There are a number of budget measures vying for top spot as the most brazen fossil fuel subsidy—rewarding large emitters for potentially doing nothing and pouring money into gas plants are certainly in any podium finish—but paying Australia’s oil refineries an undisclosed amount to stay open is a strong contender.
Domestic oil refiners will receive payments and support for infrastructure upgrades over a nine year period, ostensibly to shore up Australia’s refining capacity and improve national security. What will this subsidy cost Australian taxpayers? That remains unknown, thanks to the Government playing the ‘commercial sensitivities’ card.
Since the Commonwealth Government last attempted to rescue domestic refineries via subsidy, half those refineries have closed down. The 2020-21 budget saw $250 million go to securing Australia’s liquid fuel security, including improving domestic storage capabilities and keeping Australia’s four local refineries open. Less than a month after the 2020 budget, BP announced it would permanently shut down its Kwinana plant, with ExxonMobil announcing the closure of its Altona facility in Melbourne shortly after.
To enhance national fuel security we must do more than merely pump undisclosed amounts of money into our aging and uneconomical refineries.
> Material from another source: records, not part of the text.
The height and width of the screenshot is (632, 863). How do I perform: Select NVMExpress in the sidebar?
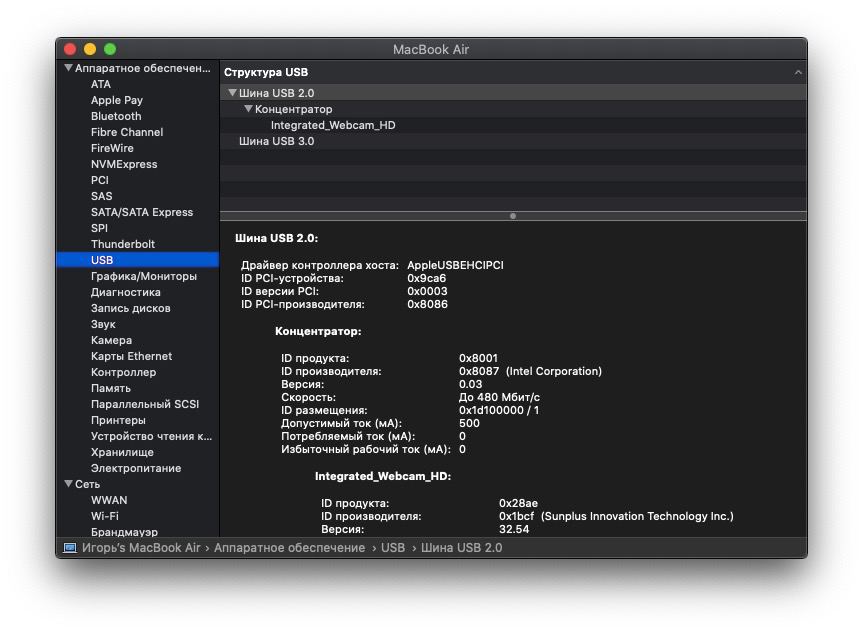(124, 164)
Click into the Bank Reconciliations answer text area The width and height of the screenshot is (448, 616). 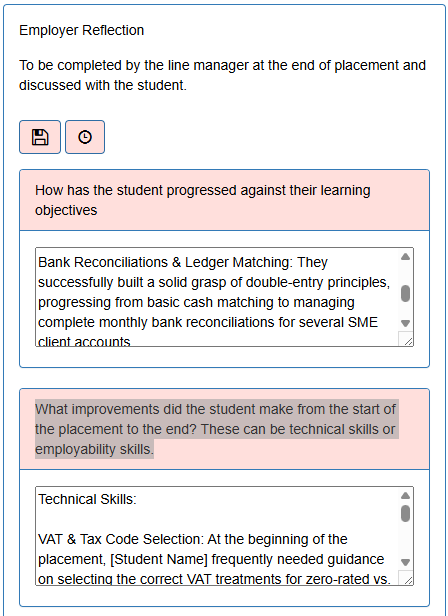point(218,297)
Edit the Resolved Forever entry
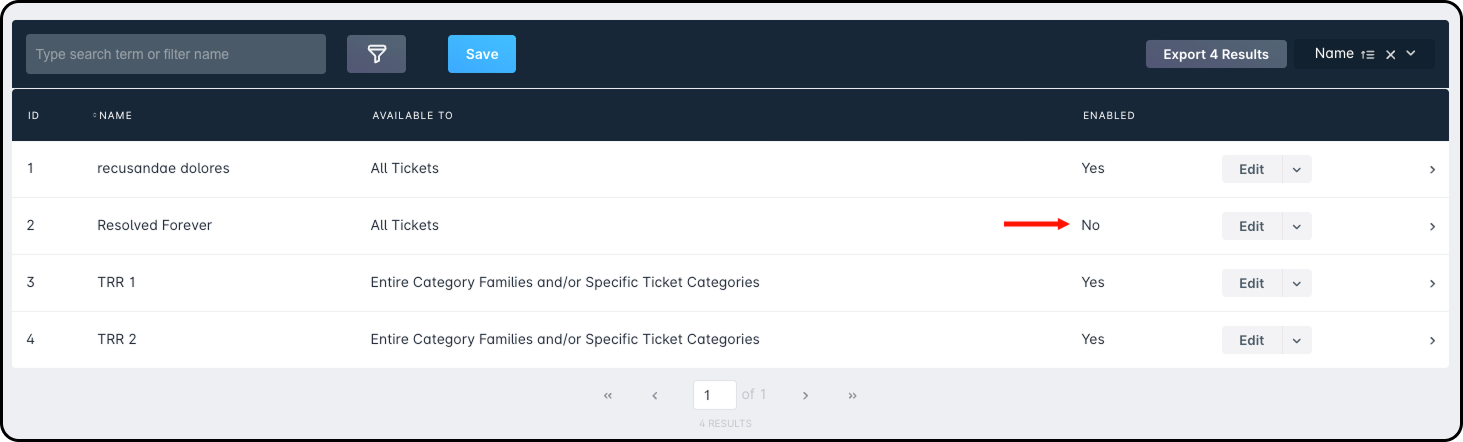 point(1251,227)
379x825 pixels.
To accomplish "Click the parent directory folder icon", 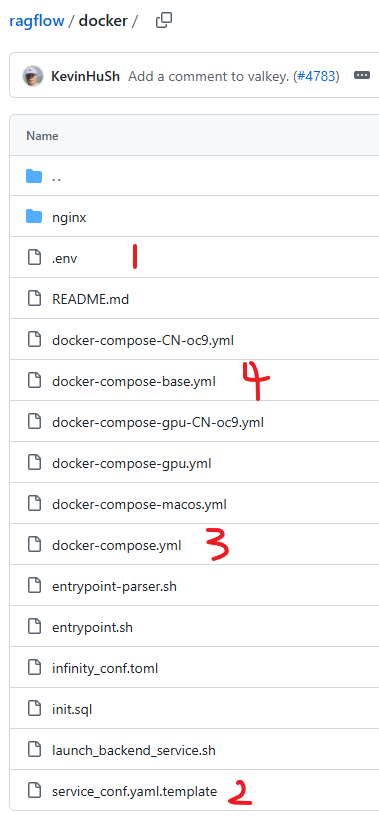I will tap(34, 176).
The Australia Institute’s submission to the Interim Report on Liquid Fuel Security suggests reducing our reliance on imported fuel and shifting towards locally generated power, a more decentralised energy system, and higher uptake of electric vehicles.
Unfortunately, this budget delivers nothing in the way of electric vehicle spending, and the Government is still sitting on the final version of the Liquid Fuel Security Review. But at least we have those emergency oil supplies in America, right?